» **REQUIRED ACTION**:
Only one portion of the data is to be written out: from the line bearing "The height and width of the screenshot is (325, 709)." through the line bearing "Bookmark this post". Write it exactly as it appears.

» **THE DATA**:
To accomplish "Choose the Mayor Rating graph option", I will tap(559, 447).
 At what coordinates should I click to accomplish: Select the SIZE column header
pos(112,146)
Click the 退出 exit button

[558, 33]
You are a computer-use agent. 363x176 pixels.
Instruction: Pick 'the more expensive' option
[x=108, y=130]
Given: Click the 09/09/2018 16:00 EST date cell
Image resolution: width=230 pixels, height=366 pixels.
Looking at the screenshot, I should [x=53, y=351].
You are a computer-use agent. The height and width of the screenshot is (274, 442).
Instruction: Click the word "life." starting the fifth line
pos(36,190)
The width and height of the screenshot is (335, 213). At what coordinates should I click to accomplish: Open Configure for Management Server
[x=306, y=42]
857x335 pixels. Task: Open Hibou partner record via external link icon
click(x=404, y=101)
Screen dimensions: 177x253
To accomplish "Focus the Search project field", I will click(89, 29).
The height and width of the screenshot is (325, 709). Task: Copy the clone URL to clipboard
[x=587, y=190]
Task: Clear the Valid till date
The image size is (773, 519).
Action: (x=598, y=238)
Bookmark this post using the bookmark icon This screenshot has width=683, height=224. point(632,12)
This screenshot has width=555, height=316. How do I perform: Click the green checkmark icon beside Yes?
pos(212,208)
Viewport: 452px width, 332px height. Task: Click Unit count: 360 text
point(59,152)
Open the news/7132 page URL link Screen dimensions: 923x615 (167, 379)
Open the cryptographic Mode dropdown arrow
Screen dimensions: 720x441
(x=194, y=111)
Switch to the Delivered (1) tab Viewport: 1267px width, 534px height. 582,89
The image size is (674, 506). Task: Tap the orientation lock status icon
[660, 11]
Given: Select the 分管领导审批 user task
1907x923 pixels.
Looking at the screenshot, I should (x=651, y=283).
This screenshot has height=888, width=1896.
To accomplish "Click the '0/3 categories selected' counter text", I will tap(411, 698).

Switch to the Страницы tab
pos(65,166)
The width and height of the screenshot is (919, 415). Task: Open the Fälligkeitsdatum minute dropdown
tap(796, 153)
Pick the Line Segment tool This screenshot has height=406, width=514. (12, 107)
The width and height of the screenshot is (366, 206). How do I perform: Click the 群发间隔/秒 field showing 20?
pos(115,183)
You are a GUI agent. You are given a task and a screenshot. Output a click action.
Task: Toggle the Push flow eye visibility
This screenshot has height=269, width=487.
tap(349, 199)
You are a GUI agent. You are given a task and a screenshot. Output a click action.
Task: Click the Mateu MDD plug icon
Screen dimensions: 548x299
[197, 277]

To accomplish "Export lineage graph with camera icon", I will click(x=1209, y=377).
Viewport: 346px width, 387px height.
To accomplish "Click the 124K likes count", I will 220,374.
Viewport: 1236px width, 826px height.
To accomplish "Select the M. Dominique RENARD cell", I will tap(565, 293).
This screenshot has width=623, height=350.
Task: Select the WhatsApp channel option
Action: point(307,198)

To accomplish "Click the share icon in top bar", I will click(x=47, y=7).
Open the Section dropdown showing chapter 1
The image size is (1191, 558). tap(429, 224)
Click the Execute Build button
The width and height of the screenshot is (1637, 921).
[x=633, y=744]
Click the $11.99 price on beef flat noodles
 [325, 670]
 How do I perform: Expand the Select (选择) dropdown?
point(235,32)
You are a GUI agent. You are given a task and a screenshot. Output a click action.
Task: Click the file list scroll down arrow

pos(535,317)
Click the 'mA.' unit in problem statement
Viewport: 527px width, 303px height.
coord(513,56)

» **TASK OUTPUT**:
The height and width of the screenshot is (325, 709). Task: Copy the clone URL to clipboard
[x=587, y=190]
Task: Clear the Valid till date
The image size is (773, 519).
Action: (x=598, y=238)
Bookmark this post using the bookmark icon This screenshot has width=683, height=224. point(632,12)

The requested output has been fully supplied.